Un scrutin sous haute tension au Parlement sénégalais
Quelques jours après sa révocation du poste de Premier ministre, Ousmane Sonko a été porté à la présidence de l’Assemblée nationale sénégalaise. Le vote, organisé mardi, s’est tenu dans un contexte politique particulièrement tendu, avec une opposition parlementaire boycottant les débats.
Des accusations de manœuvre institutionnelle
Les élus de l’opposition ont vivement critiqué la procédure, évoquant une « dérive autoritaire » et un « détournement des règles démocratiques ». Selon eux, cette élection précipite le Sénégal dans une crise institutionnelle sans précédent.

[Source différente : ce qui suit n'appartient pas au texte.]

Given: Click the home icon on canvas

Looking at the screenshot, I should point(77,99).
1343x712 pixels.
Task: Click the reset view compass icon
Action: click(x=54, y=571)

Une majorité présidentielle unie derrière Sonko
Malgré des frictions récentes avec le président Bassirou Diomaye Faye, tous deux membres du parti Pastef, Ousmane Sonko a reçu un soutien écrasant de ses collègues. Avec 130 sièges sur 165, la formation politique détient une majorité absolue, lui garantissant une victoire sans équivoque.
Dès l’annonce des résultats, les bancs du Pastef se sont levés pour applaudir chaleureusement son élection. Cette désignation consacre son retour en première ligne sur la scène politique nationale.
Il succède à El Malick Ndiaye, qui avait démissionné de ses fonctions dimanche, ouvrant la voie à cette transition.